Rewriting your novel. Argh. All that prose and plot lying in a heap before you, waiting for your magical writer’s touch to bring it from crawling to walking and at last to running, rushing amazing fiction. All those characters who can’t decide if they are one thing or another, or when they’ll change, or if they’ll change at all. The inconsistencies waiting to leap off the pages and bite you in your tender rump.
The details of a rewrite comprise a tsunami of… stuff. How do you keep yourself from getting overwhelmed?
Layering as You Rewrite
In painting, of which I’ve done a bit (badly), there’s a technique called layering. You mix a little bit of color, thin it like crazy and then put a translucent layer of it down on the canvas. When that’s dry, you mix another color, thin, and put another layer on top of the first. If you do this well, when you’re finished you’ll have a beautiful, jewel-like effect in your painting.
You can also apply the principle of layering to your fiction. I’ve written the first draft of my novel and have numerous notes for improvement in my fix-it sheet and my beat sheet.
Fix-It Sheet Layering
Here’s a sample of fix-it sheet items. The arrow indicates these are things I want to look at each time I re-write a chapter. I layer in these fixes, meaning I comb through the chapter with just one of the items in mind, then go back through with just the next item in mind, etc. It’s tedious, but it works. If you’re clever enough to keep multiple things in mind while you’re doing this, more power to you.
→Track character arcs in a separate doc – be sure there’s development for everybody
→Throughout: ditch Colin’s internal thoughts unless they are 100% needed or 100% hilarious; don’t eliminate, just cut back
→Redo Colin’s first scene so the reader roots for him, likes him.
→Confirm time period Colin has to succeed. He first calculates it in Coma at the end of Box 1.

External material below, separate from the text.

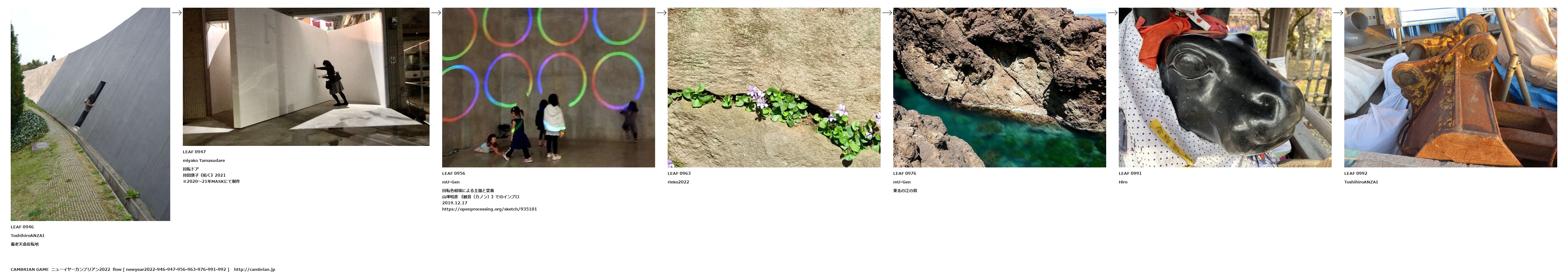Click the arrow leading to the rocky cove image
This screenshot has width=1568, height=277.
tap(887, 12)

→Until he has something more to fight for, Colin should always be looking for a thin spot to escape through. Show his progression from saving himself to saving the universe.
→Bring in the factories more throughout the book.
Beat Sheet Layering
Now, here’s a sample of the beat sheet (click to enlarge). The red text indicates items I want to change. If the red text is lined out, that means I decided against that particular alteration as I was picking through the chapter. If there’s a little check by a note, that means I’ve completed the change. There are some things I’m looking at that aren’t red, too, like “Theme to show”and “Arc” in the “Conflicts, Pace, etc.” column. Just as with the items in the fix-it sheet, I go through these one at a time.
What I’m doing here is doing away with complete disorganization and the anxiety of feeling overwhelmed at the expense of putting up with some tedious work. Going through a chapter multiple times can be painful, but so far I’ve found it’s not as painful or slow as I feared it would be. I am also breaking the work into chunks of about thirty pages a crack, so I have a nice feeling of accomplishment when I finish redoing a chunk. Motivation is important!
Speaking of motivation, I know we’d all like to believe our first drafts are perfect, new, dewy little angels from the get-go, but they’re not. They’re scaly, smelly, error-ridden demons and they need careful surgery to make worth a soggy dollar. So don’t skimp on the re-write; get to layering! Or rewrite some other way. I don’t care so much, as long as you make your writing the best it can be.